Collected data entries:
==========
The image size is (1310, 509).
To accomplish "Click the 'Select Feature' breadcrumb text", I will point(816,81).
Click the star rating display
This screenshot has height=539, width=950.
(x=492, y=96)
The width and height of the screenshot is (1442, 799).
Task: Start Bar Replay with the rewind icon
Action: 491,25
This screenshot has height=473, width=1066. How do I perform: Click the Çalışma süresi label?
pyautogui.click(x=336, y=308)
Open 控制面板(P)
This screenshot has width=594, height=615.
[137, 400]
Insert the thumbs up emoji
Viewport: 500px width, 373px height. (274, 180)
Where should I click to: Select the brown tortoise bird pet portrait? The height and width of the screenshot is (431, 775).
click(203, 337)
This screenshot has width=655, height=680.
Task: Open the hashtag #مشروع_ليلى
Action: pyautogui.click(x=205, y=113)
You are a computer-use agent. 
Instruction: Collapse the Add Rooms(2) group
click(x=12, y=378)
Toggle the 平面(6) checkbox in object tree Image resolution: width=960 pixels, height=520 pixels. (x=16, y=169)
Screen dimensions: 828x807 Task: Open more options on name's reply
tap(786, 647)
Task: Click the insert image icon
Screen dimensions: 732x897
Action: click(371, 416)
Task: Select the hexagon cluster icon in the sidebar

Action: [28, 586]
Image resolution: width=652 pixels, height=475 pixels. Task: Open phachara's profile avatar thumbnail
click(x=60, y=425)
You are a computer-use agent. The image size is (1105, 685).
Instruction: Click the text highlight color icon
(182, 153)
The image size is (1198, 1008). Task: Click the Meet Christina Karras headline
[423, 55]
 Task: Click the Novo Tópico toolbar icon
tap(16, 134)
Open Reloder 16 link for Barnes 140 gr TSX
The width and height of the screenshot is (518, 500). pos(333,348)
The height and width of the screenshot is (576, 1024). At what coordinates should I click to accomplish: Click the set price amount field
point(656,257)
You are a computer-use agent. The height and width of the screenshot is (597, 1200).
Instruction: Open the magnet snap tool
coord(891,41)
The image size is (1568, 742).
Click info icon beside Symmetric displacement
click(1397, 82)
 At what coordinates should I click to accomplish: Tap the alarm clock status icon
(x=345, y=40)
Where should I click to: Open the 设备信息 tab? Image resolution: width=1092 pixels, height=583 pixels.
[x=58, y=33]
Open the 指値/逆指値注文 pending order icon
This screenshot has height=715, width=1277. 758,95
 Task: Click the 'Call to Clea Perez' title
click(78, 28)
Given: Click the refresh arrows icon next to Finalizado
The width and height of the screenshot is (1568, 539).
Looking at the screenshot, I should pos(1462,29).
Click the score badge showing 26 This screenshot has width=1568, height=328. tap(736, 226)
==========
EXERCISE GOAL :: What is the number of lines in these records that contain "computer"? Reply with the number only.

EXERCISE ANSWER :: 3